In a further embodiment, the auxetic fibers could be placed into an array that is used for wetness detection. If the auxetic material is layered over an indicator material having a contrasting color or shade, the indicator material will be seen through the auxetic material once it has been wetted and pores have then formed. This application may be useful for wetness detection in a diaper or training pant. Many other uses are possible.

While particular embodiments of the present invention have been illustrated or described, it would be obvious to those skilled in the art that various other changes and modifications can be made without departing from the spirit and scope of the invention. Further, it should be apparent that all combinations of such embodiments and features are possible and can result in preferred executions of the invention. Therefore, the appended claims are intended to cover all such changes and modifications that are within the scope of the invention.

Claims

WE CLAIM:

1. A method of controlling pore size in a porous material comprising the steps of: providing a material comprising a plurality of interconnected moisture-sensitive auxetic fibers; and applying an aqueous solution to the material so as to create pores in the material in order to produce a desired effect.

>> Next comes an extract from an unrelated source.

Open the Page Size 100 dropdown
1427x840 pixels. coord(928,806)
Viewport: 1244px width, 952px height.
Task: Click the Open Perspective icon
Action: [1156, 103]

2. A method according to claim 1 in which a tensile force is applied to the material in a longitudinal direction with respect to the auxetic fibers so as to vary the pore size of the material.

3. A method according to claim 1 in which the auxetic fibers comprise a first component and an elastomeric second component.

4. A method according to claim 3 in which the first component and the second component extend generally longitudinally relative to an axis, and a tensile load applied to the first component in part causes the radial position of the second component relative to the axis to vary.

5. A method according to claim 1 in which at least one of the first component and the second component is helically wrapped around the other component.

6. A method according to claim 5 in which pores are formed between adjacent auxetic fibers, wherein helices formed by the first components of the adjacent auxetic fibers are in-phase but of opposite handedness and helices formed by the second components of the adjacent auxetic fibers are in-phase but of opposite handedness.

7. A method according to claim 1 in which the second component comprises a polyvinyl alcohol filament.

8. A method according to claim 1 in which the second component is formed from an elastomeric material.

9. An auxetic fiber comprising: a first component comprising a moisture sensitive shrinkable filament; a second component having comprising an elastomeric material, wherein the first component is wrapped about the second component in a helical configuration.

10. The auxetic fiber according to claim 9 wherein the second component is straight when in a dry state.

11. The auxetic fiber according to claim 9 wherein the first component has a cross-sectional area that is between 0.001 and 1 times the cross-sectional area of the second component.

12. The auxetic fiber according to claim 9 wherein the first component comprises polyvinyl alcohol.

13. An array of auxetic fibers comprising: a first and a second auxetic fiber each comprising a first component comprising a moisture activated shrinkable filament, and an elastomeric second component, wherein the first component is wrapped about the second component in a helical configuration.

14. The array of claim 13 wherein the first and second auxetic fibers are of opposite handedness.

15. The array of claim 13 wherein the second component comprises polyvinyl alcohol.

16. The array of claim 13 wherein the second component is straight when in a dry state.

17. The array of claim 13 wherein the first auxetic fiber and the second auxetic fiber have first component helices that are in phase.

18. The array of claim 13 comprising a woven structure.